Where Did “I” Go?

So, sweeping changes in my life have taken me away from my blog, my writing, my self-expression.  New job, changes in nearly every aspect.  Finally!  Thanksgiving weekend with no commitments.  I sit down to write and the “I” key on my laptop decides it’s had enough.

See, my 50th birthday was a high.  The first birthday party I had in 43 years.  Other years, no one came, no one gave a shit.  I was just getting older with no real connections.  This year, all the right people – the dearest ones to me – showed up and showed out and ate with me.

I was OWNING the big five o!

And then here come the holidays.  I know I am more fortunate than most people. But I have this nasty, needy inner child who can be a little shit around the holidays.  People have families and expectations and older grown ups and generational traditions.  And co-workers and friends spill out grand plans and stressful scenarios.  And I go quiet.

I am an only child. All my older grown ups are dead.  I have great memories, but who cares about that? This is talk of the present. This is anticipation, not nostalgia. I find a way to be busy, to leave the room if possible.

Because I am the grown up.  Because I will not see another familial gift. My son is 20, but he has Asperger’s Syndrome.  I will not force him to give me things or buy me things.  He has shown compassion and empathy for others  – that is my gift.  My mother has been gone seven years.  Grandpa Alvie passed in 1997,  Grandma Lil in 2001. I am the Last of the Green Mohicans.

I KNOW! I have a boyfriend. He is brilliant and loving and finds ways to show his appreciation every day. And I am thankful to have found someone to grow older with.  It only took me 45 years to have this great love.

I KNOW!  I have a new meaningful, heart-level job.  I have hot running water, electricity, a decent place to live and a super dog.

But I hate the holidays.

I disappear. I avoid people. I am jealous that they have parents.  I am envious of familial connections that I wasn’t able to have.  There is always opportunity to pretend. To fake my way into the lives of other people or relatives – but it’s not who I am.  I don’t go out and I don’t drink and I don’t commingle with old acquaintances.  I don’t crash parties.

I am trying like hell to involve myself in the social events at work.  My co-workers are amazing people. I will never know if they genuinely like me.

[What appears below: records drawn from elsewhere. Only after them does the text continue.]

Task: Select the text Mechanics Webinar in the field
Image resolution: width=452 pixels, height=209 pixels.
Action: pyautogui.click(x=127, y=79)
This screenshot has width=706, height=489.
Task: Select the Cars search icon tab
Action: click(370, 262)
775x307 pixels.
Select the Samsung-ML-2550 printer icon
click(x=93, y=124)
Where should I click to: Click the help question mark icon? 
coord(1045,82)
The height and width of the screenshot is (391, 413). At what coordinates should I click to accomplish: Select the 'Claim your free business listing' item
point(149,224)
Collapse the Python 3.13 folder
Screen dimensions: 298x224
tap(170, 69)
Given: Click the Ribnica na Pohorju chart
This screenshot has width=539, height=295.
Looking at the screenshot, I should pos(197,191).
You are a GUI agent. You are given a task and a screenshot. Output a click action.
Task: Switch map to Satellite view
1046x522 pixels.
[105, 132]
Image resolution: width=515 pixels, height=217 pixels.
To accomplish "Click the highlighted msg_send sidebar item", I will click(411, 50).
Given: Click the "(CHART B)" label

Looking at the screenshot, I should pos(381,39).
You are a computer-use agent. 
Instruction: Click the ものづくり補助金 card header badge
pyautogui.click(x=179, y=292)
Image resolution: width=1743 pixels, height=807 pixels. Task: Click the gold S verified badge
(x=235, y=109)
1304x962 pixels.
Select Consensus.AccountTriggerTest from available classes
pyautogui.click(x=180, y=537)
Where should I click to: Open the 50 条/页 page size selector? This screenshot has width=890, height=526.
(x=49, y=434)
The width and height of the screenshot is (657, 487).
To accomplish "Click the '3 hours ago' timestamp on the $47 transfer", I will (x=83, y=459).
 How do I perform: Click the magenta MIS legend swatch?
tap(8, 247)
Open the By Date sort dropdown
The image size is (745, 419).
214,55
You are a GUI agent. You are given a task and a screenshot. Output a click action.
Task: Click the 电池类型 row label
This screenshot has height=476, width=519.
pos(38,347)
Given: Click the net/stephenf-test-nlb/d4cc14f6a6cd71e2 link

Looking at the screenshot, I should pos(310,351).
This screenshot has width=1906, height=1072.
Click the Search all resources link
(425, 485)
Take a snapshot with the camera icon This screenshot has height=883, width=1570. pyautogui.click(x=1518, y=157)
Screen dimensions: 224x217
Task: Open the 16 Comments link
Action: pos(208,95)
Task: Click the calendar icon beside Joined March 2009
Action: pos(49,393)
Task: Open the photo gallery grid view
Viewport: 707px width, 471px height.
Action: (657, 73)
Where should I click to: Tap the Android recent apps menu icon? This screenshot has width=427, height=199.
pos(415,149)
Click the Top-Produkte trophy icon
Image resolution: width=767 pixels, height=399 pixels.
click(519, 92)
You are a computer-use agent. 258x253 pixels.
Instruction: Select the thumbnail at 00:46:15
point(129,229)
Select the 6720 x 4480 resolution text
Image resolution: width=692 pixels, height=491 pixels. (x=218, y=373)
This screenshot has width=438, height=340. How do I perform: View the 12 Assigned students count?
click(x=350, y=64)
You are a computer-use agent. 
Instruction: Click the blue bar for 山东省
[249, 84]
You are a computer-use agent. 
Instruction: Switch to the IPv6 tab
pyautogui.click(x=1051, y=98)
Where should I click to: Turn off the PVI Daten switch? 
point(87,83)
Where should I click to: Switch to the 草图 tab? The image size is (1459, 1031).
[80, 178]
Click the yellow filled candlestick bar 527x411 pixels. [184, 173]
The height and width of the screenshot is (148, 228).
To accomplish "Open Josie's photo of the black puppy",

I don’t envy people their possessions.  I am happy when they are delighted.  I learned the old Whoville lesson a long time ago: Christmas does not come from a store.

I understand that I might sound like a needy child here. And I have been.  And we have all been at some point in our lives. There are a lot of people out there like me, who for some reason – tragedy or estrangement or sheer awkwardness, will be or feel alone during the holidays.  They will be told to be thankful and make merry by others.  They will be asked about plans and presents and naughty and nice. They will never be asked about loneliness or darkness or the Walgreen’s tree they just could not put up.

I get you. I will hold space in life’s web and think of you all season. I will hope you reach out if there is too much or not enough.  Ask for what you need. Insist on Hope. Get through it.

For everyone else with buckets of aunties and loads of nephews, with oodles of parents and grandparents, with a sleigh full of cousins, treasure them. Even the ones that annoy or anger or embarrass you.  Participate, love, cherish, and be silly with them. We are finite. And you are not guaranteed another opportunity to make a loved one laugh.  You are not promised another hug or a gift for next year.  Be kind.

Like the Spirit of Christmas Present, we will only have this Christmas one time.

For me, I bought myself a ten dollar plug-in keyboard. I had to find the “I” again so I could write.  I had to find me and the “I” lost amid holiday chaos.  “I” is in the very center of my keyboard, steady and peaceful. Ready to be tapped as needed to represent.